**What is asked**
Reproduce verbatim the lines of the records from the line containing "Open the Tools dropdown arrow in CPU-Z" through the end of the records, and omit the pictures from your answer.

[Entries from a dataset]
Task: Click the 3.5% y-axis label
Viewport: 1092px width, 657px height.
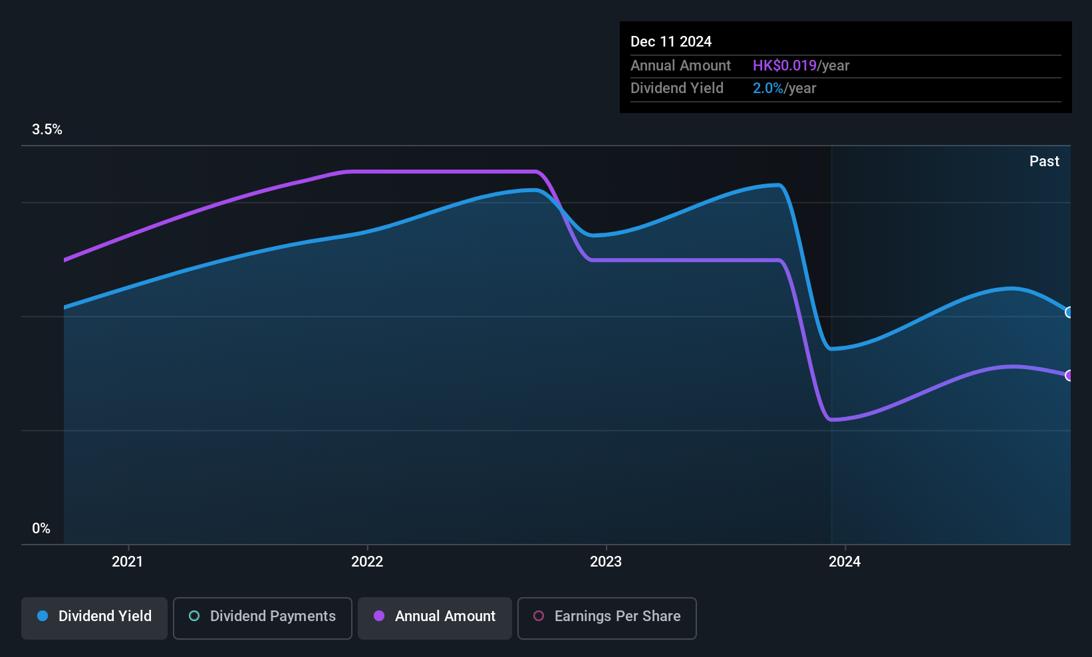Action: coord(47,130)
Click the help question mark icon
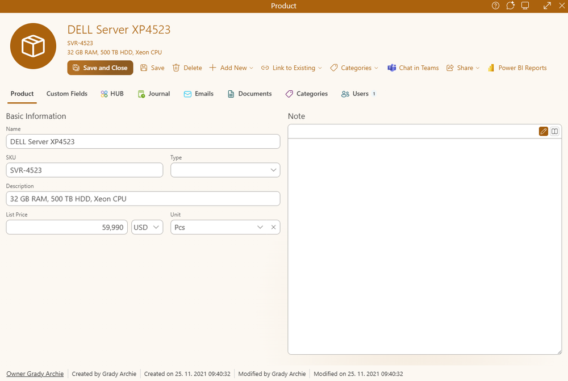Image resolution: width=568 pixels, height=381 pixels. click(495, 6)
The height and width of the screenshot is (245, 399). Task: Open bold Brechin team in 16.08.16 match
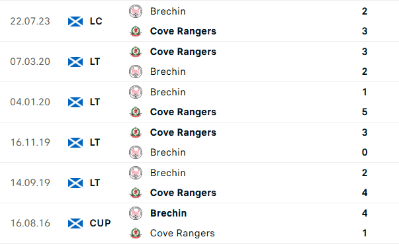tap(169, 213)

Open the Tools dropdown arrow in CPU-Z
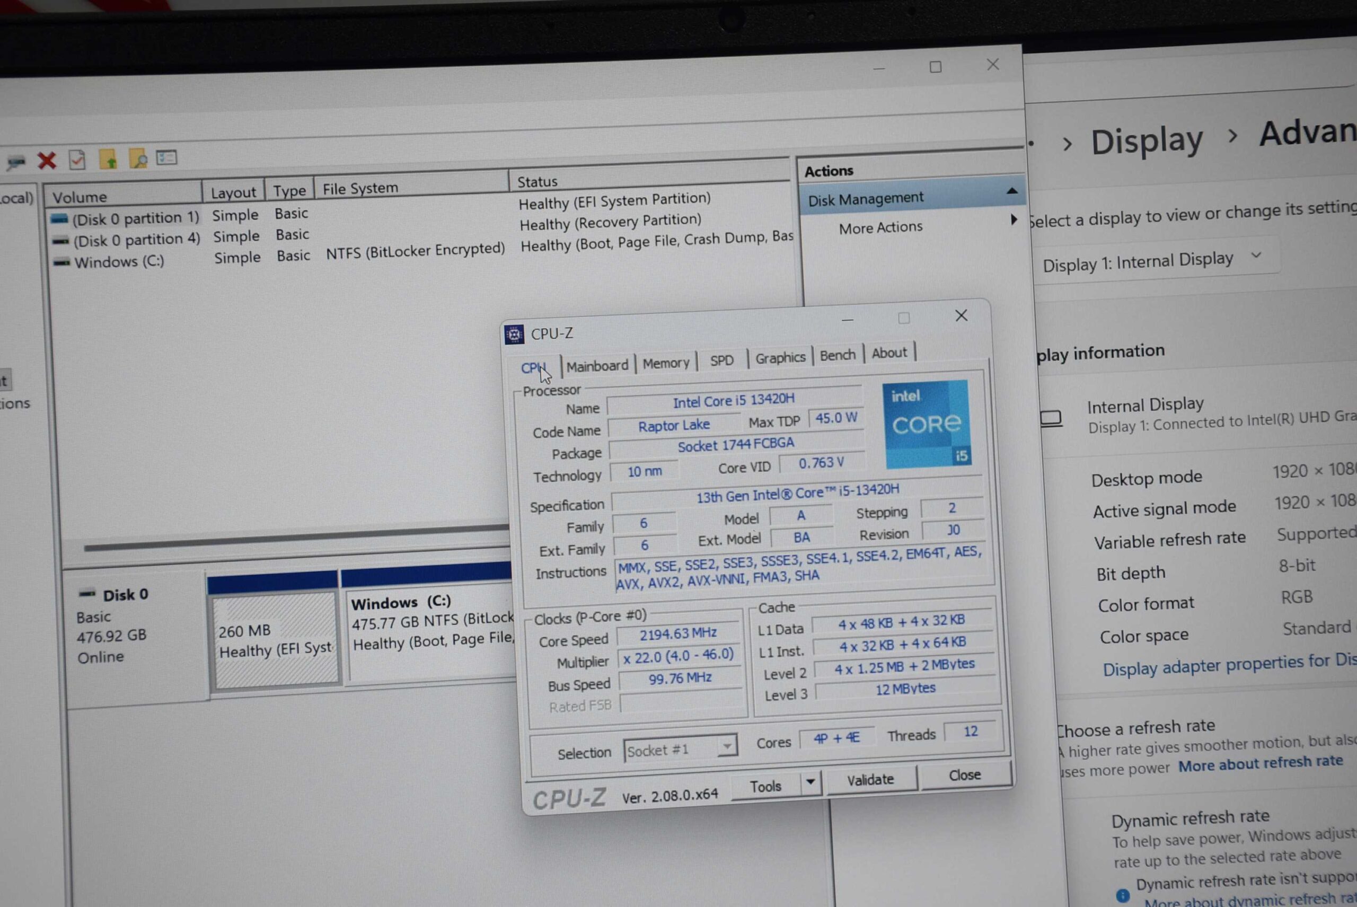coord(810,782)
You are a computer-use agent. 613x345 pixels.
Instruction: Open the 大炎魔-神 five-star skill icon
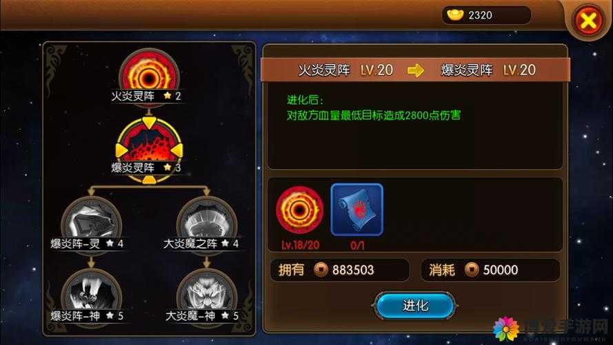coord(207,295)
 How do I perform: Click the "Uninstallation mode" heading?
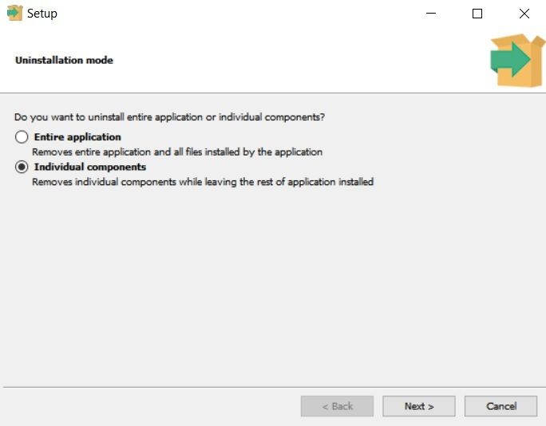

**Output of the exercise**
Open the Tools dropdown arrow in CPU-Z
coord(810,782)
You are a computer-use agent. 613x345 pixels.
Instruction: Open the 大炎魔-神 five-star skill icon
coord(207,295)
 How do I perform: Click the "Uninstallation mode" heading?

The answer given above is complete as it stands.